Couverture du journal du 02/10/2024 Le nouveau magazine

Architectes, les nouveaux enjeux de la profession

Comme bien d’autres métiers, la profession d’architecte évolue. D’ici 5 ans, toute une génération va quitter la profession et les nouveaux diplômés ont d’autres attentes. Nouveaux outils plus collaboratifs, prise en compte des enjeux environnementaux et sociaux, envie de gommer les lignes, la nouvelle génération est à la recherche de nouveaux outils techniques, d’expression et de construction. Mais, au carrefour de ces nouveaux enjeux, de la création artistique et des contraintes économiques, la profession doit composer.

Architecte

Virginie Gravière, présidente du Conseil régional de l’Ordre des Architectes de Nouvelle-Aquitaine © Atelier Gallien

Plus que jamais, la reconnaissance de tous les architectes est devenue un enjeu stratégique, presque consubstantiel pour la profession. « La reconnaissance, pour beaucoup, va souvent à celui qui construit, qui fait de la maîtrise d’œuvre classique », regrette Virginie Gravière, présidente du Conseil régional de l ’Ordre des Architectes de Nouvelle-Aquitaine. Aujourd’hui, peut prétendre au titre d’architecte celui qui est diplômé et qui a l’habilitation HMO-NP (habilitation à l’exercice de la maîtrise d’œuvre en son nom propre). « Notre Conseil travaille sur la reconnaissance de tous les diplômés », poursuit-t-elle, « qui ne sont pas HMO, mais qui ont choisi de faire autre chose, enseignant, photographe d’architecture, assistant maîtrise d’ouvrage, au sein de collectif administratif… tout un panel qui œuvre au quotidien pour la reconnaissance de l’architecture mais qui n’est pas reconnu comme tel. »

UN VRAI MALAISE

« Ça crée des divisions au sein de la profession », renchérit Matthieu de Marien, vice-président de l’Ordre régional « et au final un vrai malaise. » En témoignent les réponses au sondage soumis par l’Ordre « pour apporter de la matière auprès du ministère qui a lancé un observatoire sur la profession ». Sur les 915 retours, dont 80 % ont entre 20 et 40 ans, la grande majorité a exprimé ce besoin de reconnaissance.

Ce travail de longue haleine est repris de mandat en mandat. En effet, quand on considère que chaque année, 2 000 jeunes sont diplômés, 1 000 passent la maîtrise d’œuvre (HMO) et seulement 350 s’inscrivent à l’Ordre. « On a un panel de personnes qui ne le font pas, on essaie de comprendre pourquoi ? Il y a tous ces titulaires (18 000 depuis 2005) qui ne sont pas reconnus », estime Virginie Gravière.

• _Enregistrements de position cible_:
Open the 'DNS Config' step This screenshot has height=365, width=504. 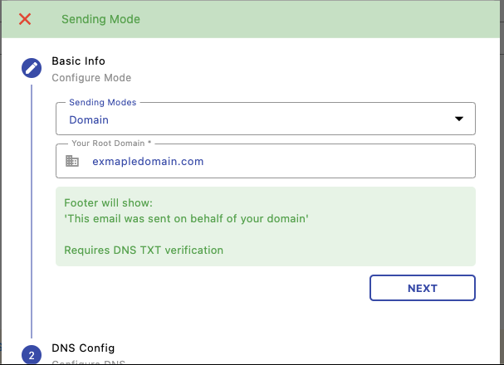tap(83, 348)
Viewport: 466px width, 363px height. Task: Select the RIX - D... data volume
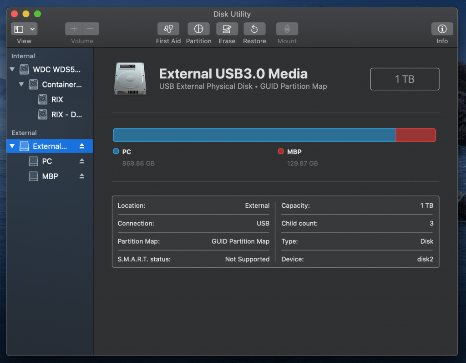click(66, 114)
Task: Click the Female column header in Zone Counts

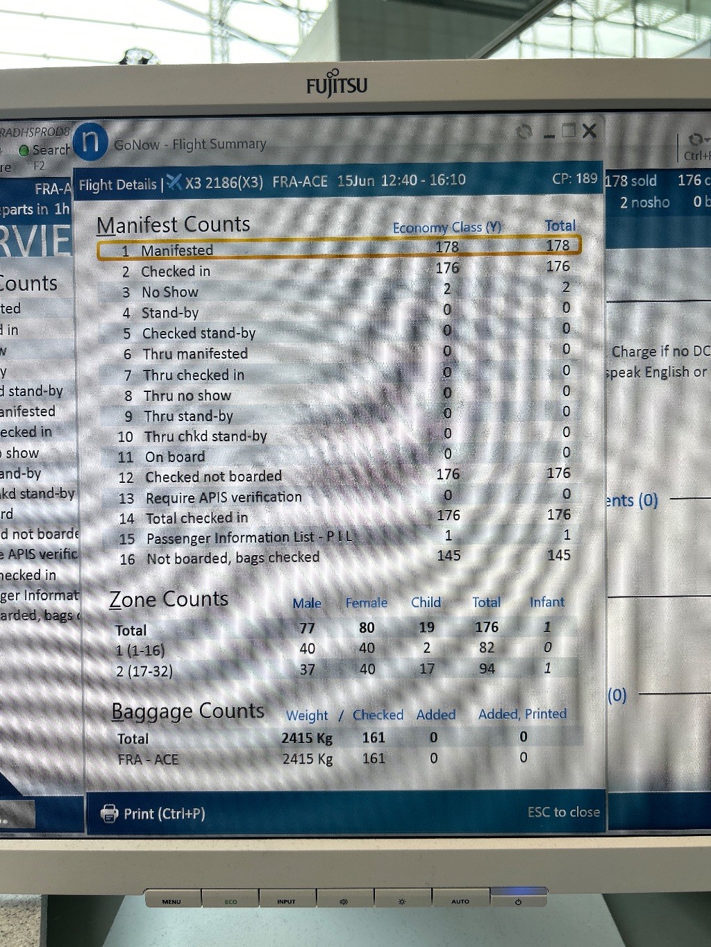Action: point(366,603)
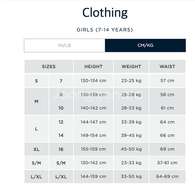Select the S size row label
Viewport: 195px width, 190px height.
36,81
...
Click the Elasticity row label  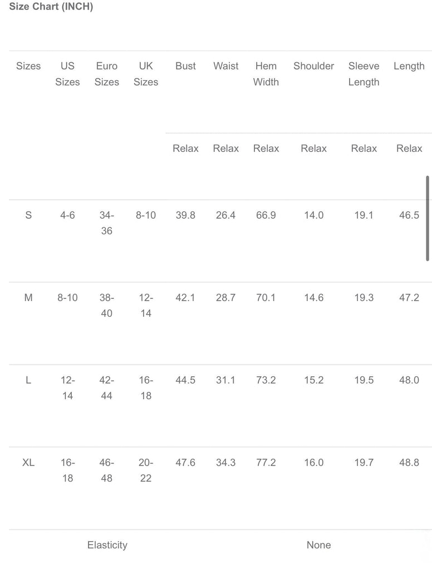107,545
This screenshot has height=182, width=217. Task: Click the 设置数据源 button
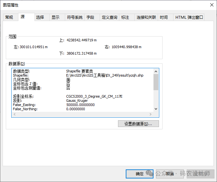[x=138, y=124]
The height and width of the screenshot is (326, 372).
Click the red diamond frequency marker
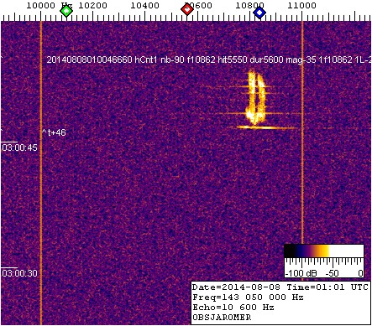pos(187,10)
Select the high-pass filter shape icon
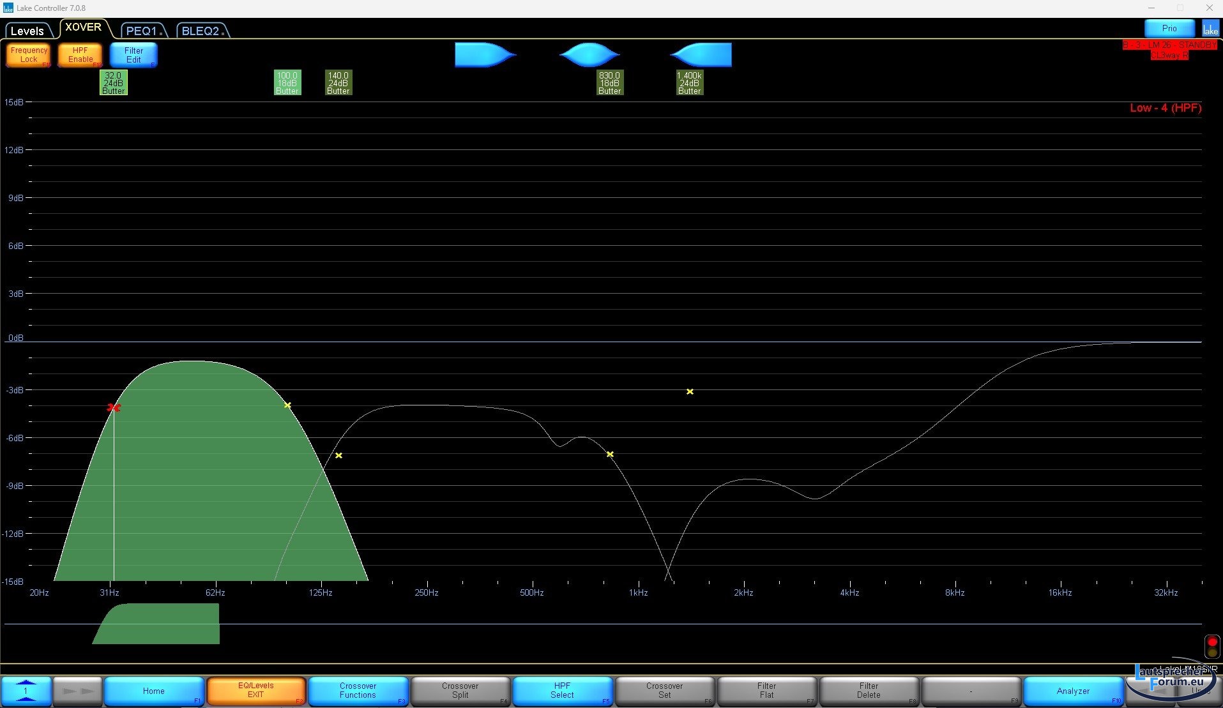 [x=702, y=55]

• _Exercice écrit A_: Recopiez à l'identique, s'il vous plaît, les lignes de la liste, de la ligne contenant « This screenshot has height=182, width=217. » jusqu'à la ligne contenant « [x=702, y=55] », ces deux lignes comprises, sans reprendre les images.
• _Exercice écrit B_: Poursuivez l'article sur les nouveaux enjeux de la profession d'architecte à partir de l'endroit où il s'arrête.

• _Résultat A_:
This screenshot has height=182, width=217. Task: Click the 设置数据源 button
[x=138, y=124]
The height and width of the screenshot is (326, 372).
Click the red diamond frequency marker
pos(187,10)
Select the high-pass filter shape icon
 [x=702, y=55]

• _Résultat B_:
VIRGINIE GRAVIÈRE EN BREF

Diplômée de l’école d’architecture de Bordeaux en 1997, Virginie Gravière est originaire de Charente-Maritime, a vécu dans les Deux-Sèvres. D’abord salariée pendant 3 ans dans l’agence d’Éric Wirth, ancien président de l’Ordre, elle s’est associée avec Olivier Martin en 2003, avec lequel elle a créé l’agence A-GraM. L’agence compte un panel assez large de programmes, « c’est notre volonté », allant de Darwin au phare et refuge de l’île de Patiras, en passant par la flotte de bateaux Bordeaux River Cruise, des châteaux viticoles, des tiers lieux, mais aussi du logement individuel : « des choses particulières, des moutons à 5 pattes. On ne veut pas être catalogués », précise-t-elle. Élue à l’Ordre depuis 2013, elle a d’abord été secrétaire adjointe puis présidente. « J’avais besoin, au lieu de râler, de m’engager au sein de la profession. C’est un engagement plus solide et investi. Il y a beaucoup de choses à faire ! » Réélue en 2021, Virginie Gravière investit ce second mandat de présidente pour 3 ans.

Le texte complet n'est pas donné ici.